In March 2018, under her captaincy Pakistan clean swept Sri Lanka 3-0 in the ODI series on the Sri Lanka tour. This was only the second time that Pakistan team won an ODI series 3-0. In the T20 series, Pakistan defeated Sri Lanka 2-1.

She was the leading run-scorer for Pakistan in the 2018 Women's Twenty20 Asia Cup, with 143 runs in five matches.

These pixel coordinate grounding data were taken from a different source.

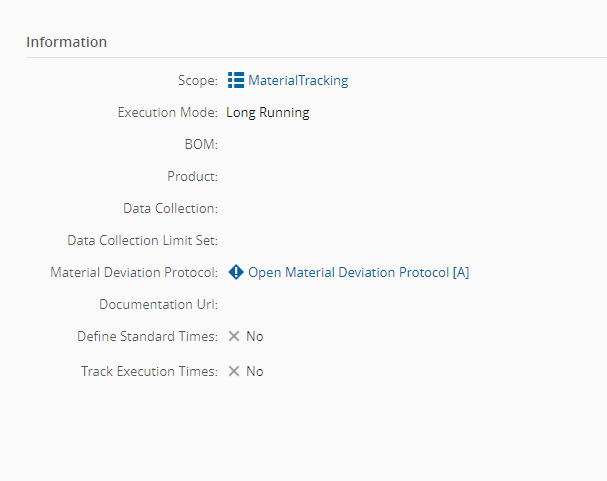Click the Material Deviation Protocol diamond icon
The image size is (607, 481).
236,272
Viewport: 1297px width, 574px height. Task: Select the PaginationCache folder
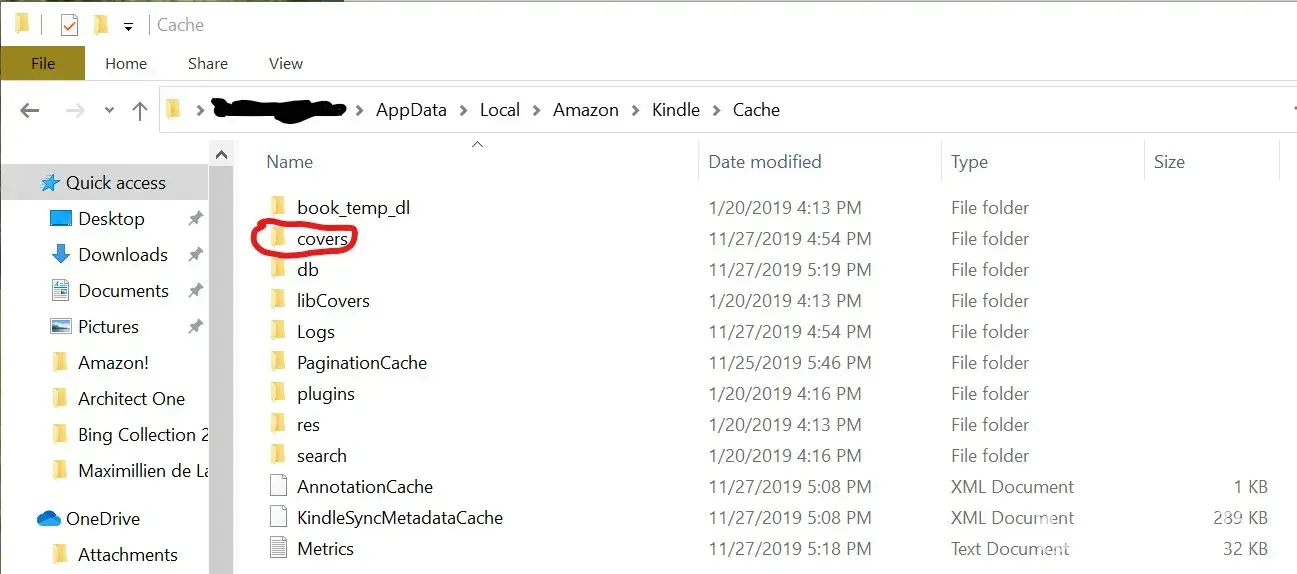pos(361,363)
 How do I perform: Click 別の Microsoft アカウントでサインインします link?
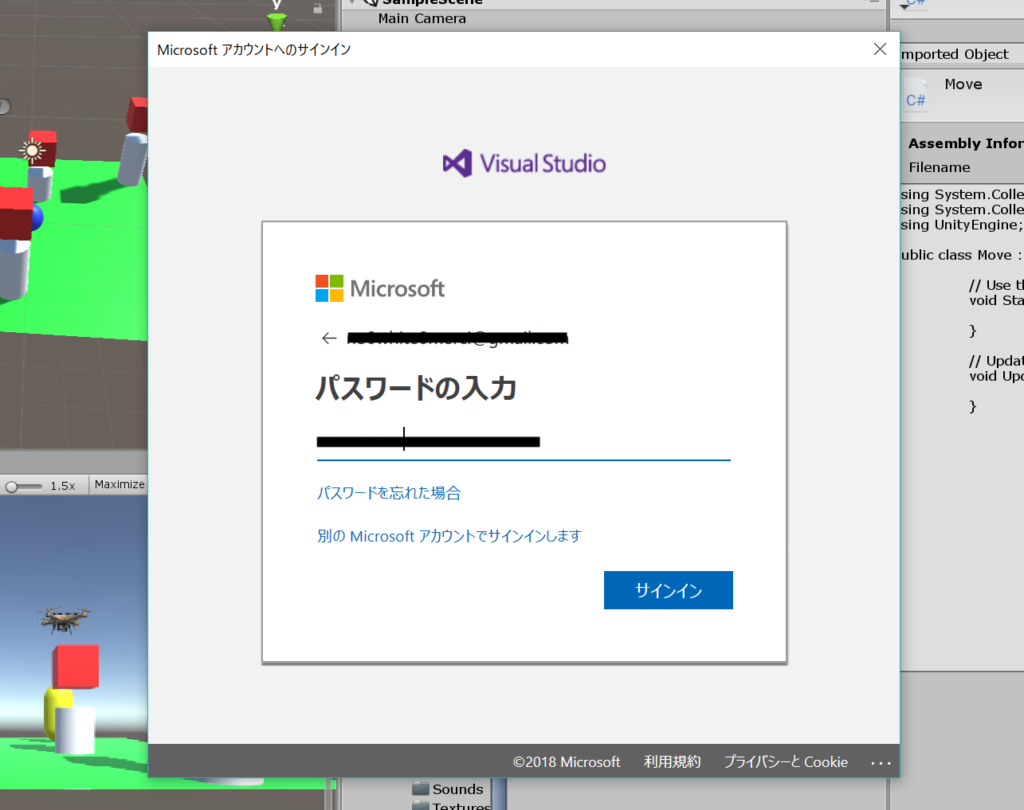449,536
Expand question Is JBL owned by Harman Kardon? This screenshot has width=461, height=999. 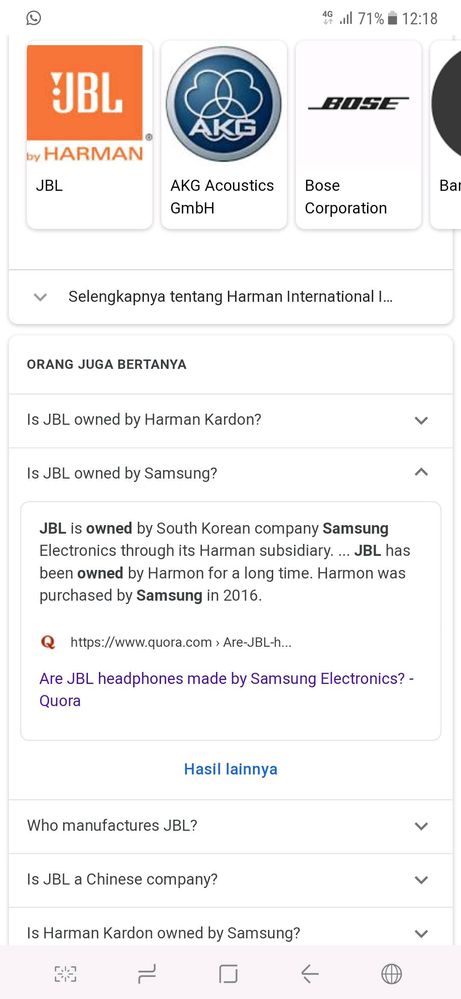pos(230,420)
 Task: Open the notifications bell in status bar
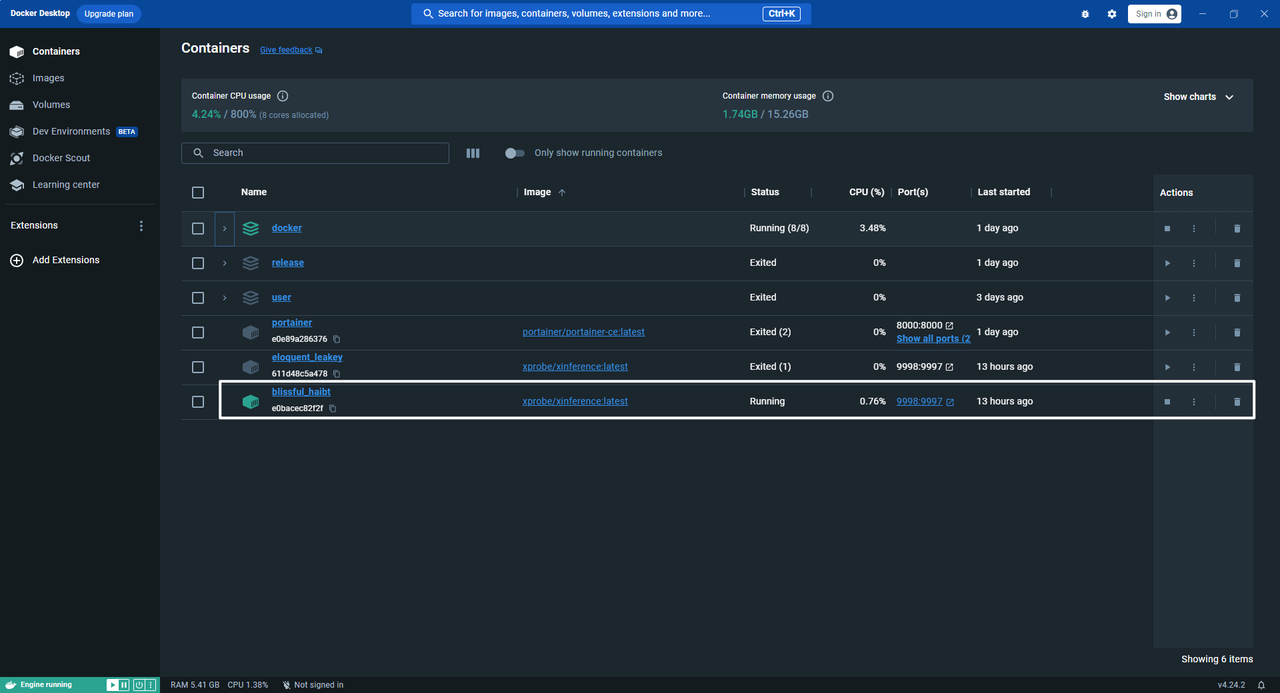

In October 2018, she was named in Pakistan's squad for the 2018 ICC Women's World Twenty20 tournament in the West Indies but opted to stay aside from captaincy which made room for Javeria Khan to lead the side. Prior to the 2018 ICC WT20 campaign, she underwent an eye surgery for a sinus problem and it raised doubts over her cricketing future. In January 2019, she returned as skipper of the side for the home WODI and WT20I series against the West Indies. In October 2019, she was named as the captain of the Women's Global Development Squad, ahead of a five-match series in Australia.

In January 2020, she was named as the captain of Pakistan's squad for the 2020 ICC Women's T20 World Cup in Australia. However, on 28 February 2020, in the match against England, she broke her right thumb. She was ruled out of the rest of the tournament, with Nahida Khan named as her replacement and Javeria Khan captaining the side in her absence.

In December 2020, she was shortlisted as one of the Women's Cricketer of the Year for the 2020 PCB Awards. In April 2021, Maroof announced that she was taking an indefinite break from cricket "as motherhood beckons". She became the first Pakistani cricketer to be a beneficiary of the Pakistan Cricket Board's maternity policy for the players which allows benefits for expecting mothers and fathers. After giving birth to a baby girl in August 2021, in December Maroof announced that she was returning to availability for Pakistan ahead of the 2022 World Cup.

In January 2022, she was named as the captain of Pakistan's team for the 2022 Women's Cricket World Cup in New Zealand. In May 2022, she was named as the captain of Pakistan's team for the cricket tournament at the 2022 Commonwealth Games in Birmingham, England.

After an impressive T20 series against Sri Lanka where she had a strike rate of 85.52 with the bat, Maroof was nominated for the May 2022 ICC Women’s Player of the Month Award alongside teammate Tuba Hassan and Jersey player Trinity Smith.

She stepped down as all-format captain in March 2023, and was succeeded by Nida Dar. On 25 April 2024, she announced her retirement from international cricket.

==Awards and honours==
In 2023, Bismah was awarded with Tamgha-e-Imtiaz in honour of her remarkable services to Pakistan Women Cricket Team.